‘Last Film Show’ Movie Review: A Cliched But Endearing Love Letter To Cinema & Childhood
At some point in our lives, whether as small children or as budding young adults, we all have that one movie that not just inspires us, but truly showcases to us the wonder and magic of film. Whether it’s a massive blockbuster or a small indie film, whether it be in front of the biggest screen in the theater or in the comfort of someone’s own home, there will always be that moment when a movie just “gets” someone. There will always be a movie or movies that speak to someone internally, and while not everyone will be inspired to make films of their own, they will always undergo some sort of internal transformation because of their experience with film, and I don’t think anyone understands that better than the lead protagonist of the film, Last Film Show.
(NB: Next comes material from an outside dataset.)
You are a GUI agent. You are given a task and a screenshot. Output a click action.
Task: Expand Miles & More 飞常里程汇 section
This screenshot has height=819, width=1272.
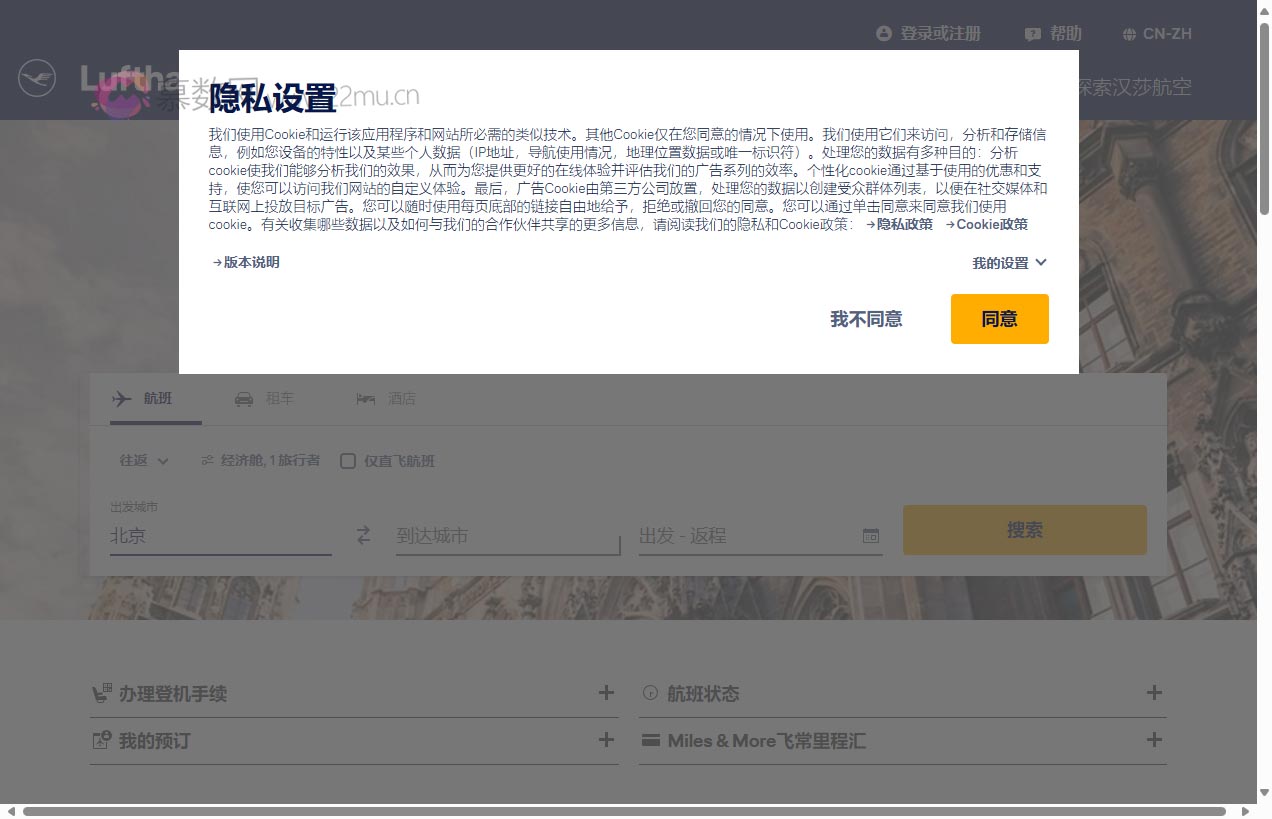tap(1154, 741)
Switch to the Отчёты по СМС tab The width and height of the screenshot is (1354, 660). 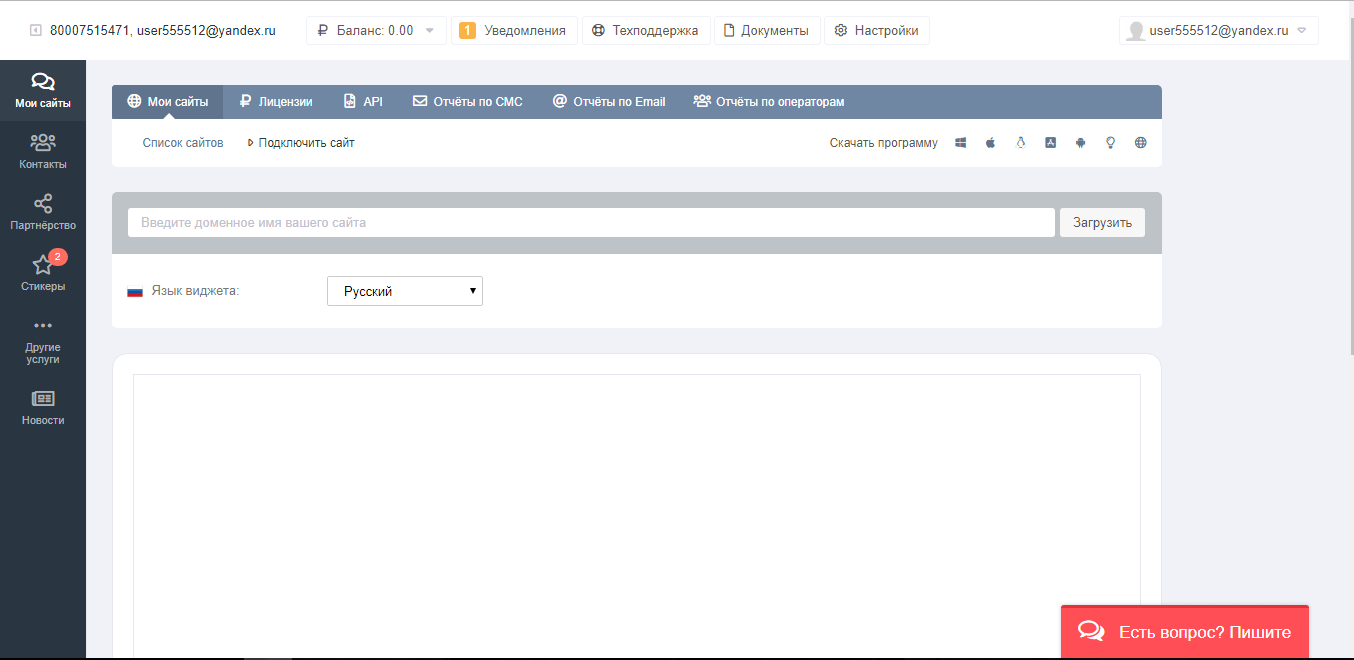coord(468,102)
Last Film Show is a 2021 Indian Gujarati-language coming-of-age drama film directed by Pan Nalin. It stars Bhavin Rabari, Bhavesh Shrimali, Richa Meena, Dipen Raval and Paresh Mehta, and it follows the character of Samay (Rabari), a nine-year-old boy from a rural village in India who spends his entire time watching films from the projection booth of a rundown theatre. In his cinematic misadventures, he becomes friends with the projectionist, Fazal (Shrimali), and together they relish in the wonders of food and film.
Despite his parent’s wishes, Samay is so enamored with film and filmmaking that he eventually becomes inspired to become a filmmaker himself, and I think this aspect of the film’s plot and how it intertwines with the main character of Samay are the defining aspects of Last Film Show: how the magic of cinema can inspire one to create their own art. Granted, this premise is not anything new as we’ve seen it explored in countless other movies, the most famous of which is Cinema Paradiso. Thankfully, the film does enough to help separate it from Cinema Paradiso, the most obvious of which having the film take place in rural India and Bollywood being the driving inspiration for the young Samay.
Granted, my knowledge about Bollywood and Indian cinema as a whole is very limited, but thankfully the movie does not require that I know much, if anything, about this culture of film as the entire narrative, is told from Samay’s perspective. Like us, Samay is very inexperienced with film as his parents forbid him from seeing movies aside from the occasional religious film, which the family goes to see in the first 10 minutes.
However, Samay is so inspired by that family-going theatre experience that he begins sneaking into the theatre and starts watching more and more movies, eventually to the point that he wants to make movies himself. Seeing this character grow and watching Samay become more and more confident about his passion for filmmaking is without a doubt the best aspect of the movie. Through a montage of several types of films, from action movies to musicals to romantic dramas, we see that Samay watches everything he can get his eyes on.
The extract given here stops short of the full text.